WORK TO COMPLETE
Retype all of the data that follows, line for line.

GIVEN DATA

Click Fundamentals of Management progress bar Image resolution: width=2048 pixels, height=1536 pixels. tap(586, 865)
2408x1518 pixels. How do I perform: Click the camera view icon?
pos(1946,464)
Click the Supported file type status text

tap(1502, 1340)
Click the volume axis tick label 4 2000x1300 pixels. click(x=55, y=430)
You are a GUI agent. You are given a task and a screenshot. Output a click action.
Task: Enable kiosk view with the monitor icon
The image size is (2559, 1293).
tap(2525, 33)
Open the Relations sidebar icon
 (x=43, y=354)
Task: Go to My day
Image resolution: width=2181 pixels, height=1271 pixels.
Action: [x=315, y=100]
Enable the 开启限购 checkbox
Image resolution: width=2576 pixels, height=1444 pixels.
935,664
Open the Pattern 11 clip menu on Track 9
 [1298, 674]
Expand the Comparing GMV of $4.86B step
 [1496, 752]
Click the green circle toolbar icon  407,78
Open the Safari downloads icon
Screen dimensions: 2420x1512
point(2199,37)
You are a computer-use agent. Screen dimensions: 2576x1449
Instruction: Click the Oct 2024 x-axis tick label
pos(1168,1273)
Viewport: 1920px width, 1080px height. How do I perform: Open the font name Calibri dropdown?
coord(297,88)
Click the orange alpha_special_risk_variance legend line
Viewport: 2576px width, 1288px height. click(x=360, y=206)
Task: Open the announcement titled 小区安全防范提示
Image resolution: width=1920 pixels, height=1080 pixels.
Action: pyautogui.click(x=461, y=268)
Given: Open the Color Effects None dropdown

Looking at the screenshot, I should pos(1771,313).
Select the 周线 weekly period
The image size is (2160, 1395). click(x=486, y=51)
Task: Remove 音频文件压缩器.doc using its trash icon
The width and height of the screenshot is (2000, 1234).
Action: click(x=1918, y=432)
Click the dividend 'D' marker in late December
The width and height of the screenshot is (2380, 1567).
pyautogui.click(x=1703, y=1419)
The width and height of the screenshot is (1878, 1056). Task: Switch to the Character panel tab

ANSWER TO THE EXERCISE
Click Fundamentals of Management progress bar Image resolution: width=2048 pixels, height=1536 pixels. tap(586, 865)
2408x1518 pixels. How do I perform: Click the camera view icon?
pos(1946,464)
Click the Supported file type status text

tap(1502, 1340)
Click the volume axis tick label 4 2000x1300 pixels. click(x=55, y=430)
You are a GUI agent. You are given a task and a screenshot. Output a click action.
Task: Enable kiosk view with the monitor icon
The image size is (2559, 1293).
tap(2525, 33)
Open the Relations sidebar icon
 (x=43, y=354)
Task: Go to My day
Image resolution: width=2181 pixels, height=1271 pixels.
Action: [x=315, y=100]
Enable the 开启限购 checkbox
Image resolution: width=2576 pixels, height=1444 pixels.
935,664
Open the Pattern 11 clip menu on Track 9
 [1298, 674]
Expand the Comparing GMV of $4.86B step
 [1496, 752]
Click the green circle toolbar icon  407,78
Open the Safari downloads icon
Screen dimensions: 2420x1512
point(2199,37)
You are a computer-use agent. Screen dimensions: 2576x1449
Instruction: Click the Oct 2024 x-axis tick label
pos(1168,1273)
Viewport: 1920px width, 1080px height. How do I perform: Open the font name Calibri dropdown?
coord(297,88)
Click the orange alpha_special_risk_variance legend line
Viewport: 2576px width, 1288px height. click(x=360, y=206)
Task: Open the announcement titled 小区安全防范提示
Image resolution: width=1920 pixels, height=1080 pixels.
Action: pyautogui.click(x=461, y=268)
Given: Open the Color Effects None dropdown

Looking at the screenshot, I should pos(1771,313).
Select the 周线 weekly period
The image size is (2160, 1395). click(x=486, y=51)
Task: Remove 音频文件压缩器.doc using its trash icon
The width and height of the screenshot is (2000, 1234).
Action: click(x=1918, y=432)
Click the dividend 'D' marker in late December
The width and height of the screenshot is (2380, 1567).
pyautogui.click(x=1703, y=1419)
The width and height of the screenshot is (1878, 1056). Task: Switch to the Character panel tab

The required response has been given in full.